__TASK BRIEF__. Reproduce every line of the material, exactly as given.

__DATA SHOWN__.
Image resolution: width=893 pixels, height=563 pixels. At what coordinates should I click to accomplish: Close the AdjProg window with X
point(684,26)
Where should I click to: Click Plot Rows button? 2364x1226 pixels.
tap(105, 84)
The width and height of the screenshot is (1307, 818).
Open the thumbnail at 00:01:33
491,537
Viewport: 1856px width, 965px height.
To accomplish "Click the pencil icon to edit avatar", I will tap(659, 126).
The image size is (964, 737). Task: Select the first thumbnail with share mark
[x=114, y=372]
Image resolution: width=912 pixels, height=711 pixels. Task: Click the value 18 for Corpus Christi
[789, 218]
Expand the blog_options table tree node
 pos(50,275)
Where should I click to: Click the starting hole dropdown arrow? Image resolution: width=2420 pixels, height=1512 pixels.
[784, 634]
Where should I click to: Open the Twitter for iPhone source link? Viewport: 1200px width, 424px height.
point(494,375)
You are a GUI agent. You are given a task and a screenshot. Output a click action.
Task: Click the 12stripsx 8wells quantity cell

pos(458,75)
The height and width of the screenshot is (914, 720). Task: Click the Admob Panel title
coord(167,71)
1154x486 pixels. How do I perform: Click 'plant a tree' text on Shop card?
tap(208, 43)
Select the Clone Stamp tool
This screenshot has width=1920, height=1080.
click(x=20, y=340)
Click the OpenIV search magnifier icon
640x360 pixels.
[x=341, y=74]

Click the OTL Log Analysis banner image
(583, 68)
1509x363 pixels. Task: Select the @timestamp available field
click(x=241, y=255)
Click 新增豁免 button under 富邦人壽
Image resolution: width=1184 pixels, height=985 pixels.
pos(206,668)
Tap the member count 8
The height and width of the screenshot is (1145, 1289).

__FINISHED EXERCISE__.
Image resolution: width=893 pixels, height=563 pixels. At what coordinates should I click to accomplish: Close the AdjProg window with X
point(684,26)
Where should I click to: Click Plot Rows button? 2364x1226 pixels.
tap(105, 84)
The width and height of the screenshot is (1307, 818).
Open the thumbnail at 00:01:33
491,537
Viewport: 1856px width, 965px height.
To accomplish "Click the pencil icon to edit avatar", I will tap(659, 126).
The image size is (964, 737). Task: Select the first thumbnail with share mark
[x=114, y=372]
Image resolution: width=912 pixels, height=711 pixels. Task: Click the value 18 for Corpus Christi
[789, 218]
Expand the blog_options table tree node
 pos(50,275)
Where should I click to: Click the starting hole dropdown arrow? Image resolution: width=2420 pixels, height=1512 pixels.
[784, 634]
Where should I click to: Open the Twitter for iPhone source link? Viewport: 1200px width, 424px height.
point(494,375)
You are a GUI agent. You are given a task and a screenshot. Output a click action.
Task: Click the 12stripsx 8wells quantity cell

pos(458,75)
The height and width of the screenshot is (914, 720). Task: Click the Admob Panel title
coord(167,71)
1154x486 pixels. How do I perform: Click 'plant a tree' text on Shop card?
tap(208, 43)
Select the Clone Stamp tool
This screenshot has width=1920, height=1080.
click(x=20, y=340)
Click the OpenIV search magnifier icon
640x360 pixels.
[x=341, y=74]

Click the OTL Log Analysis banner image
(583, 68)
1509x363 pixels. Task: Select the @timestamp available field
click(x=241, y=255)
Click 新增豁免 button under 富邦人壽
Image resolution: width=1184 pixels, height=985 pixels.
pos(206,668)
Tap the member count 8
The height and width of the screenshot is (1145, 1289).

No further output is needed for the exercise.